Prompt 1: From the HRO and ERM article, pull out the passage that begins at the words "When applied in" and stops after "WHAT IS ERM?", copying it word for word.
Prompt 2: In the HRO and ERM article, what do HRO organizations rely heavily on to build and maintain a culture of safety?
Prompt 3: Carry on writing the HRO and ERM article from where it stops.

Top of Provided passage

In recent years, we’ve heard a lot of talk in hospitals and conferences about High Reliability Organizations (HRO) and how it compares to its counterpart, Enterprise Risk Management (ERM). With so many arguments for and against the two management methods, it made us wonder if one was actually better than the other? In this blog, we break HRO and ERM down to uncover which of the two is superior.
WHAT IS AN HRO?
HRO isn’t a new concept, it’s been used for years in other complex and high-risk industries, such as airline and nuclear power enterprises, even amusement parks. At its core, it is a concept that has been widely adopted to avoid catastrophic events for long periods of time.
When applied in a hospital setting, everyone—from front-line staff to executives—is responsible for safety. This model operates under the assumption that everyone is an expert in their respective roles and can provide valuable support in the relentless pursuit of patient care. Using this model means that everyone feels a level of accountability to ensure they all behave and contribute accordingly.
HROs are designed to manage risk and deal with hazards and crises effectively. This is achieved by looking for faint signs of impending problems and acting quickly before things are able to get out of hand. In doing so, HROs are able to consistently reduce the number of accidents, despite operating under complex and difficult environments. HRO organizations rely heavily on failure and data analysis in order to build and maintain a culture of safety.
WHAT IS ERM?

Bottom of Provided passage
Top of Data to examine

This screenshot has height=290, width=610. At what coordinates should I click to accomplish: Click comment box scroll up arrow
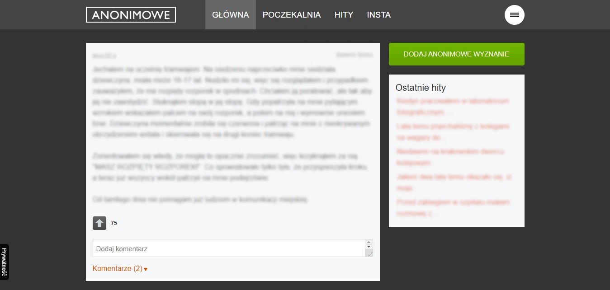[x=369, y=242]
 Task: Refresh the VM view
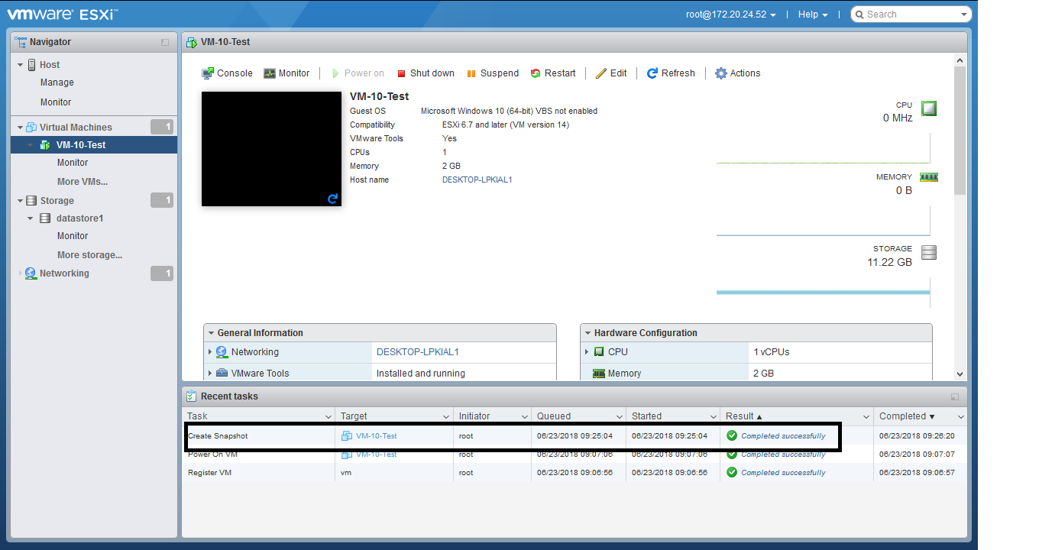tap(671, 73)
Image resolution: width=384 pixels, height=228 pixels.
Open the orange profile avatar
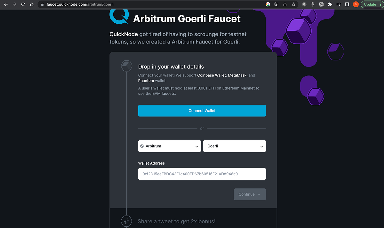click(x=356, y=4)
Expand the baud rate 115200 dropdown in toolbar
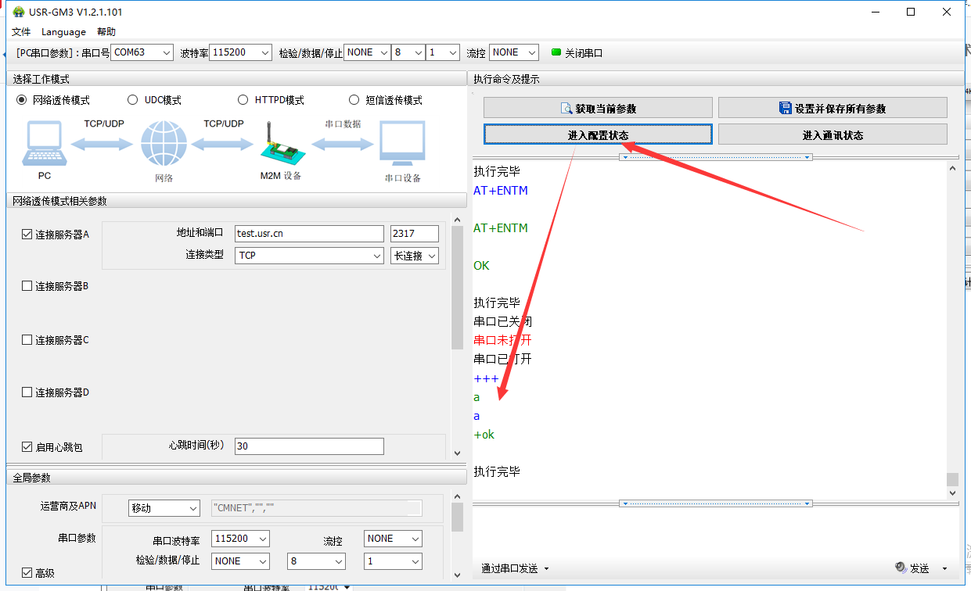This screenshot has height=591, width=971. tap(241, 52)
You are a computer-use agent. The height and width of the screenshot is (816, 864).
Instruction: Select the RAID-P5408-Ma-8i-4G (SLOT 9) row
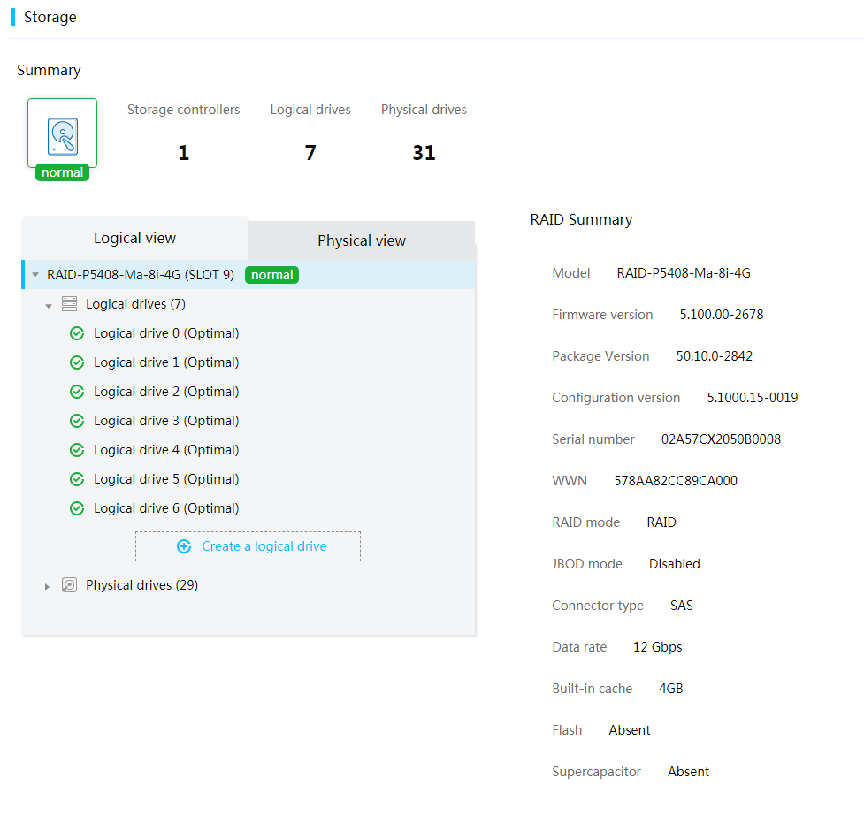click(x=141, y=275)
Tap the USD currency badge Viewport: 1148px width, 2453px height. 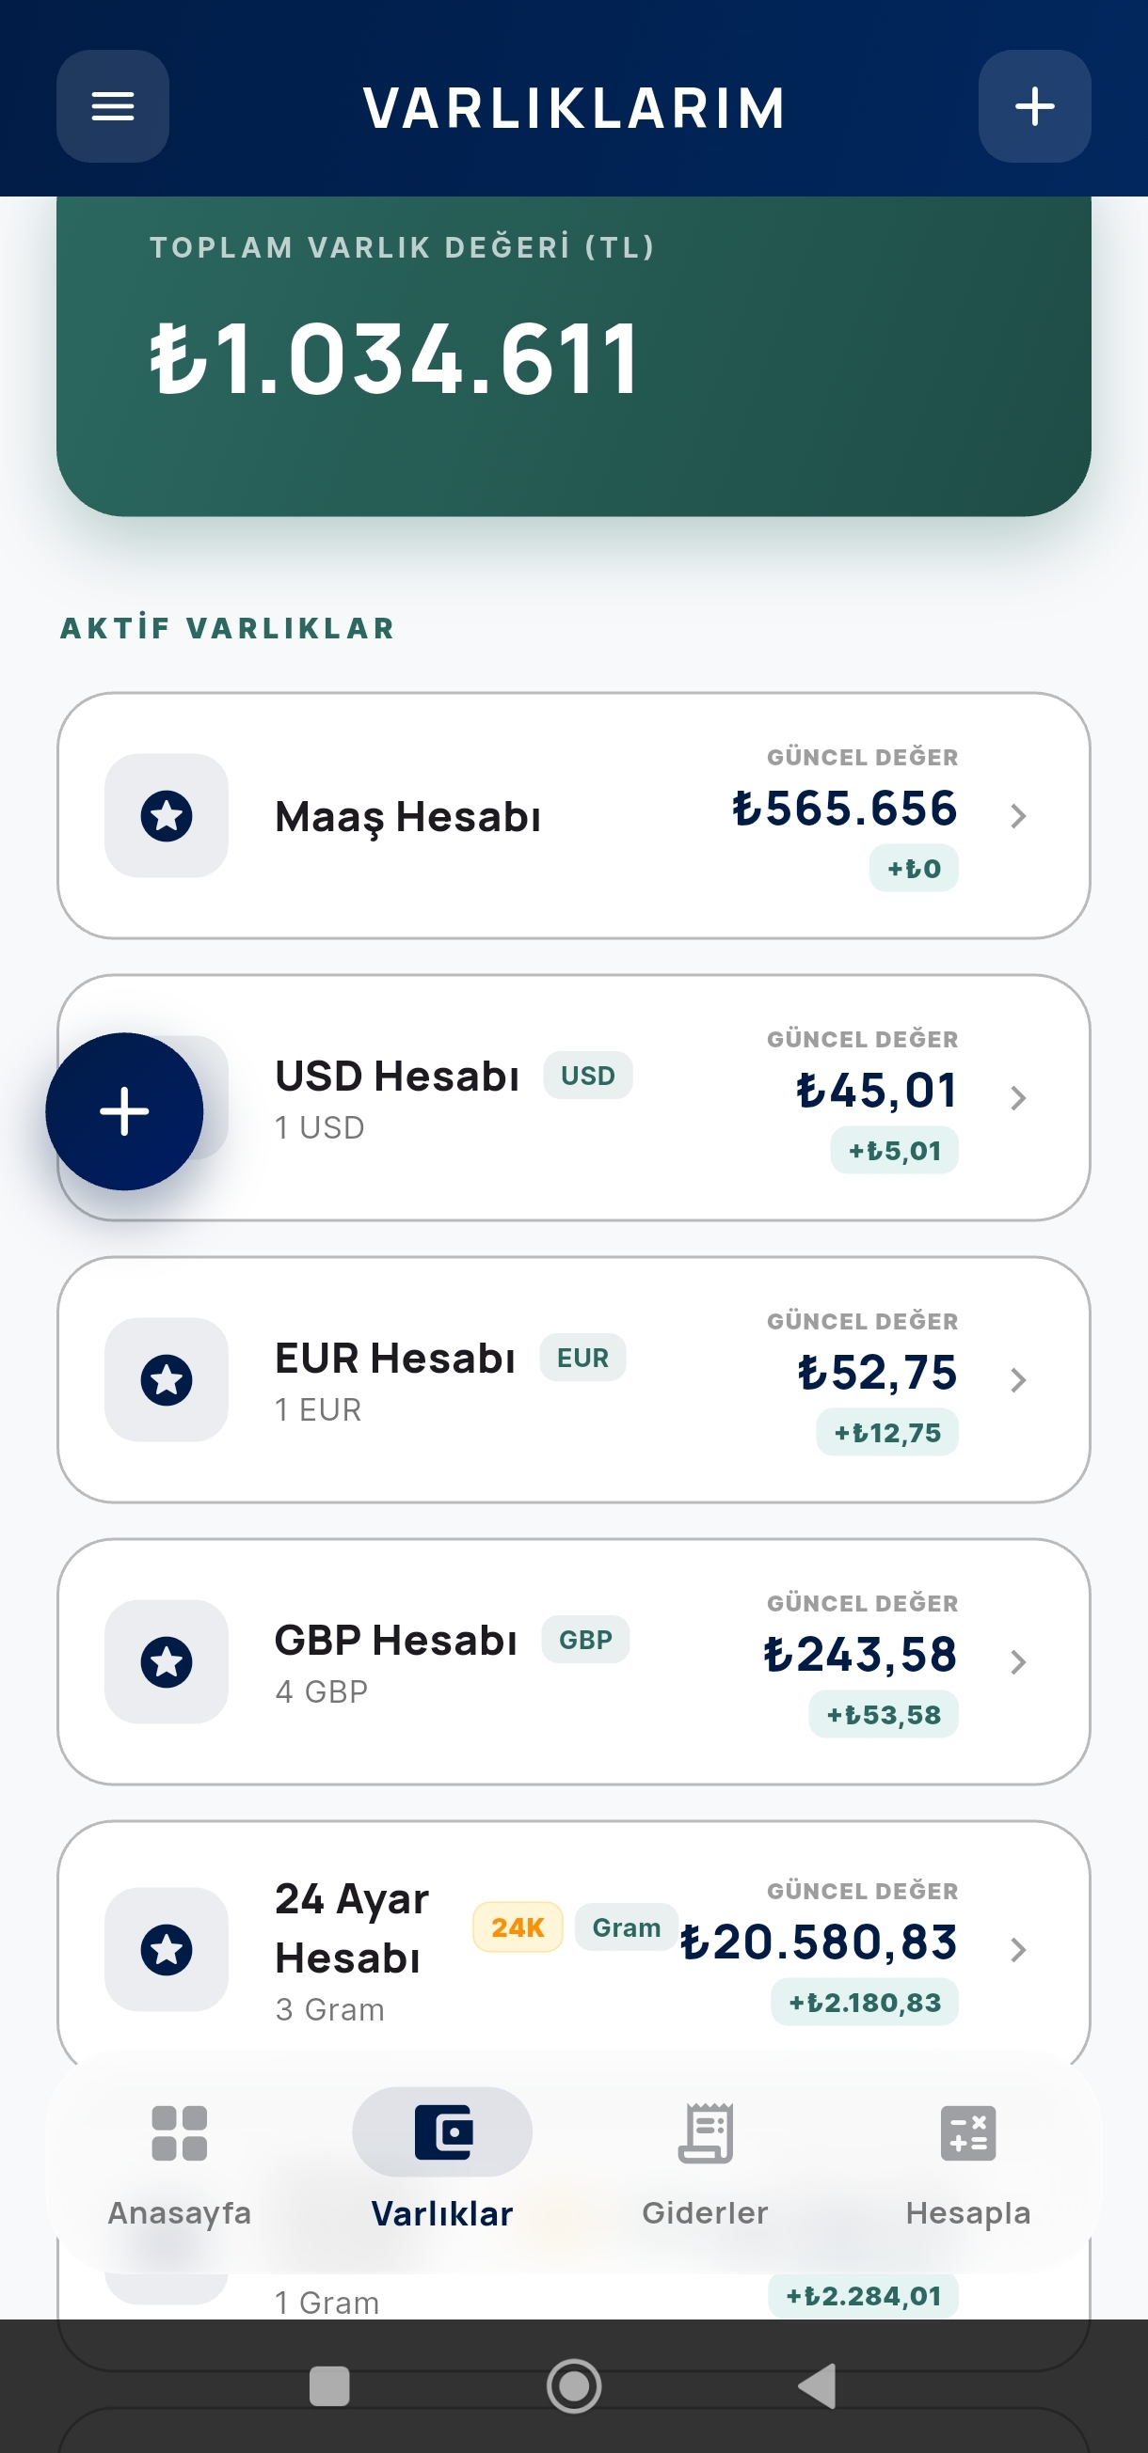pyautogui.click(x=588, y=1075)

Bottom of Data to examine
Top of Data to examine

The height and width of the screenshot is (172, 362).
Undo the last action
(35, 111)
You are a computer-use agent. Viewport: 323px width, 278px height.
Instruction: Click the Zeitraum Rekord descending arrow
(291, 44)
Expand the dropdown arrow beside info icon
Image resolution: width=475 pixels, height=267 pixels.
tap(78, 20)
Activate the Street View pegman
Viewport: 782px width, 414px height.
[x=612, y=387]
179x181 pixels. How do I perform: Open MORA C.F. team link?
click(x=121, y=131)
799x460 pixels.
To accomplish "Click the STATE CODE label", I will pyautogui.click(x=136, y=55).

Bottom of Data to examine

Exercise answer 1:
When applied in a hospital setting, everyone—from front-line staff to executives—is responsible for safety. This model operates under the assumption that everyone is an expert in their respective roles and can provide valuable support in the relentless pursuit of patient care. Using this model means that everyone feels a level of accountability to ensure they all behave and contribute accordingly.
HROs are designed to manage risk and deal with hazards and crises effectively. This is achieved by looking for faint signs of impending problems and acting quickly before things are able to get out of hand. In doing so, HROs are able to consistently reduce the number of accidents, despite operating under complex and difficult environments. HRO organizations rely heavily on failure and data analysis in order to build and maintain a culture of safety.
WHAT IS ERM?

Exercise answer 2: Failure and data analysis.

Exercise answer 3:
More commonly used in healthcare organizations is the ERM method. This framework is used to identify, measure and act on a range of potential risks. Under this approach, hospitals consider the effects of a certain event to the organization—positive or negative, big or small. The goal is to rid the organization of variability and uncertainty that can detract from maintaining safe care to its patients.
In an ERM setting, organizations rely heavily on data to achieve an interactive—opposed to a reactive—approach when it comes to identifying, analysing and managing risk. What’s more, ERMs recognize that risk can occur on any level, which is why it uses the concept of “domains of risk” where the number of domains can vary from organization to organization. In doing so, organizations are able to gain comprehensive insights for strategic planning of patient safety risks as well as business risks.
So, which should you choose?
When comparing the two methodologies, you’ll likely find a fair share of similarities—for example they both depend heavily on failure and data analysis to make informed decisions for change. After all, they were both designed to achieve more or less the same goals. It seems to us that this isn’t a question of which one is better, but a question of which approach best suits how your organization might prefer to tackle safety. This is an important point to remember, especially when you hear from peers from other organizations that may already be heavily invested in one method and are now touting it up to be the best of the best.
As there are so many similarities, it may actually be worth considering merging the two concepts, allowing the two methods to work together. This would mean including the parts that have been overlooked in each method—highlighting both what has happened and could—and obviously keeping the parts that overlap. It may seem like an extra step now, but when it comes to safety, it seems reasonable to do all that we can. Even if that means casting a wider net by not ignoring either what has or could happen.